IBM researcher Gustavo Stolovitzky, who founded and heads up DREAM and has run more than 30 DREAM challenges, says the ALS Prediction Prize’s ability to attract a diverse group is one of its greatest strengths. “The researchers who have the best answer to a given scientific problem may not be the same researchers that generated the data or formulated the scientific questions,” he says. “Why not ask everybody who is ready to roll up their sleeves, even if they come from other fields?”
More than 1,000 solvers competed for the ALS Prediction Prize. They were given access to clinical data from 1,822 ALS patients in the PRO-ACT database collected during the three months following their diagnoses and asked to develop and train algorithms that predicted the condition of each patient nine months later according to the ALSFRS, a standard functional scale that measures patients’ abilities to move, care for themselves, speak, and breathe. A total of 37 algorithms were submitted.
InnoCentive, an organization that hosts crowdsourced competitions, evaluated the algorithms by comparing the predicted with the actual state of each patient. The algorithms were then assessed using a third, fully blinded and previously unseen validation set. The winning models were selected according to performance on this validation set.

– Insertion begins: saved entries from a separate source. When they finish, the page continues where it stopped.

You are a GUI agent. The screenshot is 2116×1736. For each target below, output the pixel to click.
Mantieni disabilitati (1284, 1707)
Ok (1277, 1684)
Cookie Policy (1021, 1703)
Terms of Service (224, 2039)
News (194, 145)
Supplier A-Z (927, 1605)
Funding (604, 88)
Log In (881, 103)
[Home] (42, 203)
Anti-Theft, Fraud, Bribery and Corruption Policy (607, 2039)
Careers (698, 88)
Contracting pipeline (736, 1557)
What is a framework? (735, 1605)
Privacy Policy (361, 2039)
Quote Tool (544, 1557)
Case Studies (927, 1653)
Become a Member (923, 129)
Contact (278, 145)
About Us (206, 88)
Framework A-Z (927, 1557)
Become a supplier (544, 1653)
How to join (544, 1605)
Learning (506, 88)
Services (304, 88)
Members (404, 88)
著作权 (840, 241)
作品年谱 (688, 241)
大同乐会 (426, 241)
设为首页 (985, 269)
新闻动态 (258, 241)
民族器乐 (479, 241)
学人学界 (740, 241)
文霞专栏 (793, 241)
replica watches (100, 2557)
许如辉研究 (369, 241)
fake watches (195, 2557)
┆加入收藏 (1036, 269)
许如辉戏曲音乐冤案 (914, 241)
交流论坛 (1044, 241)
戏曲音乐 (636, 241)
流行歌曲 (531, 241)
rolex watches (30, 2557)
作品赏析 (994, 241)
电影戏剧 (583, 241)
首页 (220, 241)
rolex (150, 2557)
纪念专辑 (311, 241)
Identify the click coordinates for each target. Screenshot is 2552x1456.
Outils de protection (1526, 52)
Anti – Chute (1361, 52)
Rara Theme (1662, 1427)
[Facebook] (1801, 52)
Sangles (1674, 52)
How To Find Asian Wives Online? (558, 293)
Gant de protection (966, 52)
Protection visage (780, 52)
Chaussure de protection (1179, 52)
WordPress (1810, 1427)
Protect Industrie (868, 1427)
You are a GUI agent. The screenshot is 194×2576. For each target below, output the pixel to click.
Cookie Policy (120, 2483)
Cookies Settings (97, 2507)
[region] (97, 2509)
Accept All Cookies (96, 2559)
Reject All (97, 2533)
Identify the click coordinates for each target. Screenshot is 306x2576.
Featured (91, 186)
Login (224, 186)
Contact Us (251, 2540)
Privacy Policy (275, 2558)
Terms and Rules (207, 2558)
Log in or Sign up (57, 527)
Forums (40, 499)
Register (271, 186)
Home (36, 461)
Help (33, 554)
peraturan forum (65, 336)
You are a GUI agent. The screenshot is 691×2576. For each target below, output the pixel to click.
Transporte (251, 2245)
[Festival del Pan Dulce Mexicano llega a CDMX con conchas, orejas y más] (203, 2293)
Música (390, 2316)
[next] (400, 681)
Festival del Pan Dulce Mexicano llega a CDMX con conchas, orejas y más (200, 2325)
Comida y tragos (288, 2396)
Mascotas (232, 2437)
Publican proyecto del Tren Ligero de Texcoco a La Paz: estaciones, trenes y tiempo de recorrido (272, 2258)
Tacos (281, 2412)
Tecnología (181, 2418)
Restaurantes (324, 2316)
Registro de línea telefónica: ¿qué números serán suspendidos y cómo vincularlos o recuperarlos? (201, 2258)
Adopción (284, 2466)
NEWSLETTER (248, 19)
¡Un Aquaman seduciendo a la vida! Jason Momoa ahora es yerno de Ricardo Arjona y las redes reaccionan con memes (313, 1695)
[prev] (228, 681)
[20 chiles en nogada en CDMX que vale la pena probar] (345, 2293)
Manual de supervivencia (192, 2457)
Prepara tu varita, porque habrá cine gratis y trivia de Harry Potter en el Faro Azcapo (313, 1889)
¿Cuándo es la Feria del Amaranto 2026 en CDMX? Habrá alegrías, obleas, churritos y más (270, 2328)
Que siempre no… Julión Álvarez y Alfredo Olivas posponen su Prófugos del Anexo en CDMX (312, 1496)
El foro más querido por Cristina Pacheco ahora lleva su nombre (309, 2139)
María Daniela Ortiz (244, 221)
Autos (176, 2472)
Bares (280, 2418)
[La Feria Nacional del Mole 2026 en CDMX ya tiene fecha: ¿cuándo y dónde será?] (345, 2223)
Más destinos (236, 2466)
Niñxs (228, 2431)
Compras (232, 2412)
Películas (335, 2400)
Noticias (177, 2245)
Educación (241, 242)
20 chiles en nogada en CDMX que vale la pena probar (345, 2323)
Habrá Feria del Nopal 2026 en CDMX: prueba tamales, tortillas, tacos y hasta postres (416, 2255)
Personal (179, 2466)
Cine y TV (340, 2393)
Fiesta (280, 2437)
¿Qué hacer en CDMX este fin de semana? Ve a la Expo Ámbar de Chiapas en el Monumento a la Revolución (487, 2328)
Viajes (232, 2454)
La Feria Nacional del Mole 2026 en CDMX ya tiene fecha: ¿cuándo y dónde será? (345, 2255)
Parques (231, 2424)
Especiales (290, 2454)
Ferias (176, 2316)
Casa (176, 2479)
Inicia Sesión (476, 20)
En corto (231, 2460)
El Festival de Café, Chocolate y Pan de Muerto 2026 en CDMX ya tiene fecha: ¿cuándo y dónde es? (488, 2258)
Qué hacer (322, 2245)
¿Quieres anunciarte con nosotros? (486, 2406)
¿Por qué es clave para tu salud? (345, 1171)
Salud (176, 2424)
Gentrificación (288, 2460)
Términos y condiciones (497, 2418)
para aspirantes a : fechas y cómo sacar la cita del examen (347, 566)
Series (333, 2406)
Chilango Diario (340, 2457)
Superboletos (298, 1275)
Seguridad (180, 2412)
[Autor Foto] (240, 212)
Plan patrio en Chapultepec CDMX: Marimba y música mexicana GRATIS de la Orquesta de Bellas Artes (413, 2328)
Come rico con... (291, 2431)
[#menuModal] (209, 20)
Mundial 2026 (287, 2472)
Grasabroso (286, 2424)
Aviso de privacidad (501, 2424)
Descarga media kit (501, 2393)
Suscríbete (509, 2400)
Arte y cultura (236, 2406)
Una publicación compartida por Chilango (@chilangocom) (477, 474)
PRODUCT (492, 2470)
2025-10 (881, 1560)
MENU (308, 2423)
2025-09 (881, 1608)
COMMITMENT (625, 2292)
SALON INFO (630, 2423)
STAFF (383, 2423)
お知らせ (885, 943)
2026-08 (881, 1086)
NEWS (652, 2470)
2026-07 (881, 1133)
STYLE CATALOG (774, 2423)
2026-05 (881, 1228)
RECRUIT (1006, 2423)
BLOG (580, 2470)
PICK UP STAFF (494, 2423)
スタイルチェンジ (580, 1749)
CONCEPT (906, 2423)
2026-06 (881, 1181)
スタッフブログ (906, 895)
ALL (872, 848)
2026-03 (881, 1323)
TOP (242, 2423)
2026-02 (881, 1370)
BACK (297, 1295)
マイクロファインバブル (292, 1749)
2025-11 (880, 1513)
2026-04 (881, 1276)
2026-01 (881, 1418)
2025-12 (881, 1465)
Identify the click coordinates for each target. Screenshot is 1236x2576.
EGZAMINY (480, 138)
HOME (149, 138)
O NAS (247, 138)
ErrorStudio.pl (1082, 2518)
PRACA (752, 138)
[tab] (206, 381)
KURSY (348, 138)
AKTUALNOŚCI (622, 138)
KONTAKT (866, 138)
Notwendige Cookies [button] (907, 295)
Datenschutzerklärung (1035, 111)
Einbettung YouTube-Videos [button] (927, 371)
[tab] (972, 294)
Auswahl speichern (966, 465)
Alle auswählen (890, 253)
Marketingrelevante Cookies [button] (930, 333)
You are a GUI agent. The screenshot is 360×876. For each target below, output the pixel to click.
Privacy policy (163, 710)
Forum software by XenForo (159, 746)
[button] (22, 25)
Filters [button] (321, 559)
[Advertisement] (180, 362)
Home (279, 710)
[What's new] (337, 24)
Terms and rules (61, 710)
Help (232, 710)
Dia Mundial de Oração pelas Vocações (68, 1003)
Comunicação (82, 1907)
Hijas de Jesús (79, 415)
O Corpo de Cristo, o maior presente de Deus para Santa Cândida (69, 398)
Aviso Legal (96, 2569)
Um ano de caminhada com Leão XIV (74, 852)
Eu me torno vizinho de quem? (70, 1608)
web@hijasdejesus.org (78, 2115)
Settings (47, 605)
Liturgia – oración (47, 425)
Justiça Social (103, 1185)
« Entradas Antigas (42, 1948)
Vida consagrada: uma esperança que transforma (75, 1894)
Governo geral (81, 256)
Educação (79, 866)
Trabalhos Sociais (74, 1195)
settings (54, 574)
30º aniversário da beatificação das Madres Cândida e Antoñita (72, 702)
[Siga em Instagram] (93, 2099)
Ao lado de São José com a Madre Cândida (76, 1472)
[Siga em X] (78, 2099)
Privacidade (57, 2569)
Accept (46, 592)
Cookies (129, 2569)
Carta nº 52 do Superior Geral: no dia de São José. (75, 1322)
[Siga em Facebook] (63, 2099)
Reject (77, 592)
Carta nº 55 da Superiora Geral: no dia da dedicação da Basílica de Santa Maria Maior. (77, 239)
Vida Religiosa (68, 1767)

The Sentrana team’s algorithm showed that the speed of decline or stability of face-related ALSFRS scores, which include tests of speech and swallowing, predicted overall disease trajectory. The algorithm also showed that a decline in breathing-related scores signaled the end stage of the disease. The Stanford team’s algorithm found that the elapsed time from disease onset to when patients entered clinical trials best predicted the nine-month trajectory of ALS, and that past rate of decline on the ALSFRS, fluctuations in body weight, and speaking ability were also highly predictive of disease progression.
Prize4Life CSO Zach says the two winning algorithms, which were recently published in Nature Biotechnology (33:51-57, 2015), “were essentially identical in predictiveness.”
The challenge also identified several potential nonstandard predictors of disease progression—uric acid, creatinine, and, surprisingly, blood pressure—that may shed light on ALS pathobiology. These findings compelled challenge organizers to host a second ALS Prize4Life challenge—the ALS Stratification Challenge—that will ask solvers to develop computer algorithms that classify 9,000 ALS patients according to disease characteristics.
The ALS Stratification Challenge is hosted by Prize4Life, DREAM, and Sage Bionetworks, which merged its open-science efforts with DREAM in 2013. The new challenge will begin registration this May and launch in June. In addition to crowdsourcing a community of solvers, the collaborators are crowdfunding donations for the prizes that will be awarded to winners of the competition.